SOURCE
◆ ◆ ◆ ◆ ◆

Finds the publications by professors at the Computer Science department at UIC from the dblp xml dataset and creates a graph displaying the Bibliographic coupling between them.
- Intellij
- Scala
- Sbt
- Cloudera Quickstart Vm - linux vm with all the necessary Apache tools(Mapreduce, HDFS) installed.
- Gephi - graphing tool
sbt 2.12.8: The dependencies are defined within build.sbt
Install jdk 1.8 on cloudera
- Change Java Home Directory in the cloudera manager configurations tab.
- Add JAVA_HOME in /etc/hadoop/conf/hadoop-env.sh.
- Increase Mapreduce Timeout to 6000000.
- Configure Intellij to connect with cloudera through SFTP. Get ip address of Intellij using ip addr
and connect using the default username and password
cloudera
. - Define mapping in Mapping tab.

◆ ◆ ◆ ◆ ◆

Raw records
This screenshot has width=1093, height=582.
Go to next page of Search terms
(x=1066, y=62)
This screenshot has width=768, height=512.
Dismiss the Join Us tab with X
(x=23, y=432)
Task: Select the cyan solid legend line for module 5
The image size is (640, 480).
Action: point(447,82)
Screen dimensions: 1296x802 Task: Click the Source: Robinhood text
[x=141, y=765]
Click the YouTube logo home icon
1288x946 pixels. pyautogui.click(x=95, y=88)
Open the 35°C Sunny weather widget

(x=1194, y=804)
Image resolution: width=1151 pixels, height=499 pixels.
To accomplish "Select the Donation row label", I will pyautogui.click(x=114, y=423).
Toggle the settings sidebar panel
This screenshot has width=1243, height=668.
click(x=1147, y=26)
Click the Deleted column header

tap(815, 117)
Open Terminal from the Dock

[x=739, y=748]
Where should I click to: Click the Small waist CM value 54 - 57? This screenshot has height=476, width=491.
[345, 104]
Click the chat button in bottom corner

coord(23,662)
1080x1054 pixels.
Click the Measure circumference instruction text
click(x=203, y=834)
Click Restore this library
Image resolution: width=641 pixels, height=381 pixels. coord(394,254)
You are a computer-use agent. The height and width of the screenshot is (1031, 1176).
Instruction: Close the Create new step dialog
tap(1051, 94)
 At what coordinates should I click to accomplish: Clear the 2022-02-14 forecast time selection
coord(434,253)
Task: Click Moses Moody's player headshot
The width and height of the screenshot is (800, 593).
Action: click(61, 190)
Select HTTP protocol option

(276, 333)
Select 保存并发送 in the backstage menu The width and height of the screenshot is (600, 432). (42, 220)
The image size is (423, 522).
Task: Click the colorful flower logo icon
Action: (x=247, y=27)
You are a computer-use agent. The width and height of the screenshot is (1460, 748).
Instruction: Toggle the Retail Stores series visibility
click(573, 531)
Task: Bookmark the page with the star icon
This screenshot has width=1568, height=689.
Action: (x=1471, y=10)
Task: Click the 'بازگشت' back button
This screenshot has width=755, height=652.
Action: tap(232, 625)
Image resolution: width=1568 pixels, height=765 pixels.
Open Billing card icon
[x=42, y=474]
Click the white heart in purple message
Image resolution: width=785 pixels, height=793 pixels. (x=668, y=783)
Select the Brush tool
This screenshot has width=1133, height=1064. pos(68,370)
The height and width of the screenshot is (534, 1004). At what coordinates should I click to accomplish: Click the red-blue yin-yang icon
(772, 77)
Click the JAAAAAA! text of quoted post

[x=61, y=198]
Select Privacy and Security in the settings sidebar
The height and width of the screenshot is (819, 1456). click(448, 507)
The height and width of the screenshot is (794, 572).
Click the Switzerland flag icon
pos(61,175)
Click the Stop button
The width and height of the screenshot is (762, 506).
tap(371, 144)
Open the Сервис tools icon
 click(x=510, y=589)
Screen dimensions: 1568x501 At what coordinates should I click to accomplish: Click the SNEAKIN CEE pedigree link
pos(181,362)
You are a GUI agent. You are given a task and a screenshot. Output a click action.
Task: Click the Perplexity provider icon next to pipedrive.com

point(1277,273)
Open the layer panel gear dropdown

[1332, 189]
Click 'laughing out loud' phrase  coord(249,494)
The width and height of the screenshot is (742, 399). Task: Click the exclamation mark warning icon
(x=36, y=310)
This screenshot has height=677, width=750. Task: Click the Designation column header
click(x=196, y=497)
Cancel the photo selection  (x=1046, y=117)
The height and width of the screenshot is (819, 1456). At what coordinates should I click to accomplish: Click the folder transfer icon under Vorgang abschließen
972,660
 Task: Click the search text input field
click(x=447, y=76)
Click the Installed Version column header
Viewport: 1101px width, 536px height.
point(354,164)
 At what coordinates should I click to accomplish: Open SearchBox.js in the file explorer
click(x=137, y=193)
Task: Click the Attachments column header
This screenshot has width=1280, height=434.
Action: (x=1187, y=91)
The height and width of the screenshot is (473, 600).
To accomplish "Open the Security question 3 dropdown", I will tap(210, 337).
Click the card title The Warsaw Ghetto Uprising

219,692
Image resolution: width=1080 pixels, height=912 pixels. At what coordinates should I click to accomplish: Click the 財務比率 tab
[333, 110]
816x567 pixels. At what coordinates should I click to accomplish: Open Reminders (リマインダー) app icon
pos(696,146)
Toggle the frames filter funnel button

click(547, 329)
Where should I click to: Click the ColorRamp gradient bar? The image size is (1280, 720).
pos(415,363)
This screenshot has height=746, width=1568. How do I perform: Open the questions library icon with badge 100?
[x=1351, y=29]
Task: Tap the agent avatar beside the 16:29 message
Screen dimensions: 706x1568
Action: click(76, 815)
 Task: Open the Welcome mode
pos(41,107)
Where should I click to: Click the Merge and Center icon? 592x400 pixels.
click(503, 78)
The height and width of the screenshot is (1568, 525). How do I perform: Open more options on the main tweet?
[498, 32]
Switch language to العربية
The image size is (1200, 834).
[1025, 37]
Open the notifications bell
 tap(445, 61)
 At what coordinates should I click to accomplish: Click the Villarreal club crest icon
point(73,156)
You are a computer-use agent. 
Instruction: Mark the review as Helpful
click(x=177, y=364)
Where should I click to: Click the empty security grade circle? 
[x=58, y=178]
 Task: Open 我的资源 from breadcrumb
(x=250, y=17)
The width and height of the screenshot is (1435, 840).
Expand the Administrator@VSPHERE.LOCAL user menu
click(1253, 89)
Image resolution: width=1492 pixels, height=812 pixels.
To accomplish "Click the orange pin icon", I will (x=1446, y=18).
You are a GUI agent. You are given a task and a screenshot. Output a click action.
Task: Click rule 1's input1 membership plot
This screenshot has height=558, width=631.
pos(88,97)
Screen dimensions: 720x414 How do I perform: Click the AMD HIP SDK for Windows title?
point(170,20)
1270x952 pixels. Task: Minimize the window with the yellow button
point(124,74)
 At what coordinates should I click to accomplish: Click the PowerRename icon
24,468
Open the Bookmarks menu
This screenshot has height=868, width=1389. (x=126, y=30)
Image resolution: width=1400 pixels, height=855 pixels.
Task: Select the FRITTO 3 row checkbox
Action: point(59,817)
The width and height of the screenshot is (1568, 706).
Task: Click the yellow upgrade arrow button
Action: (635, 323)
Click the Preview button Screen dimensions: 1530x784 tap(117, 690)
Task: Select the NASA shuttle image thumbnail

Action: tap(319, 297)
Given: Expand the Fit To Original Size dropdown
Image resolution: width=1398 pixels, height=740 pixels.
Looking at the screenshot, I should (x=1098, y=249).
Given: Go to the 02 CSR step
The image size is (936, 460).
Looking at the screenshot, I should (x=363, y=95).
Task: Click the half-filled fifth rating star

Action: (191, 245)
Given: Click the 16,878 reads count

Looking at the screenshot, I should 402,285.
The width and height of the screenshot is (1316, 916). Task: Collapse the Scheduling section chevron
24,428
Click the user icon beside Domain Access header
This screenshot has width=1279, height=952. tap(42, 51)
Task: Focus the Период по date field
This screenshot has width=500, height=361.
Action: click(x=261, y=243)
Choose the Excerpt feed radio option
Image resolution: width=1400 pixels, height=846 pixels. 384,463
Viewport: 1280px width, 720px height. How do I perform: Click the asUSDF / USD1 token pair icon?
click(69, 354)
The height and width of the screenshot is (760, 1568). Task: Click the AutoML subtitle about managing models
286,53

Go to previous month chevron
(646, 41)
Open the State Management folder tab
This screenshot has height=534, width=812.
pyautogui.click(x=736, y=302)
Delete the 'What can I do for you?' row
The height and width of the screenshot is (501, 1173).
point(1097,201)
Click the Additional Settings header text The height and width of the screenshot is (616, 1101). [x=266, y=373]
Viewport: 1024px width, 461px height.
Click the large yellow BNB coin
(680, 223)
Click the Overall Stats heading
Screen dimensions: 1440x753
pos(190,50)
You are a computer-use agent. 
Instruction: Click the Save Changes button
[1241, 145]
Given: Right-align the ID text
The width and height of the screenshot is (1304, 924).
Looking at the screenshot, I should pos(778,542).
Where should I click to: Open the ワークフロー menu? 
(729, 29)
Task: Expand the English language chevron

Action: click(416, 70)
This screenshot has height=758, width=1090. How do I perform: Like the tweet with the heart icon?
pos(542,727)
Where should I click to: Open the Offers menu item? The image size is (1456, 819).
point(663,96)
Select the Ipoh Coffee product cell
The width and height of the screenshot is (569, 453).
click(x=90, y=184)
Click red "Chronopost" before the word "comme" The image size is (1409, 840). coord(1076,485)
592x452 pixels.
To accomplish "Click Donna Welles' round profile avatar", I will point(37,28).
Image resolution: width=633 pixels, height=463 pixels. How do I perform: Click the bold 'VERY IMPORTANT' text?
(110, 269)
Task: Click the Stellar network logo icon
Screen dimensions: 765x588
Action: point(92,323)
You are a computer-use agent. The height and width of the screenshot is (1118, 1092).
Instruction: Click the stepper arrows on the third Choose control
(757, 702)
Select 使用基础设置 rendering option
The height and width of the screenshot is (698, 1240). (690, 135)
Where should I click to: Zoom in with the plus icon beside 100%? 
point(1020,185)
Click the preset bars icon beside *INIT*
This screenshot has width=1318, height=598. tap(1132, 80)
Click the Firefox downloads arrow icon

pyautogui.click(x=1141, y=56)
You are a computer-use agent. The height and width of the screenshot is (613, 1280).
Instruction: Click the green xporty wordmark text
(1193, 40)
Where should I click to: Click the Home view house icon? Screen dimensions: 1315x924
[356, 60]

◆ ◆ ◆ ◆ ◆

ACTIONS TO TAKE
• A. According to the setup notes, to what value should the Mapreduce timeout be increased?
• B. In the setup notes, write out the stretch from "- Add JAVA_HOME" through "in Mapping tab." again, swapping "Mapping tab" for "Deployment tab".
• C. Translate this sentence from the setup notes into French: "Change Java Home Directory in the cloudera manager configurations tab."

ANSWERS IN ORDER
• A. 6000000

• B.
- Add JAVA_HOME in /etc/hadoop/conf/hadoop-env.sh.
- Increase Mapreduce Timeout to 6000000.
- Configure Intellij to connect with cloudera through SFTP. Get ip address of Intellij using ip addr
and connect using the default username and password
cloudera
. - Define mapping in Deployment tab.

• C. Modifiez le répertoire Java Home dans l'onglet des configurations du gestionnaire cloudera.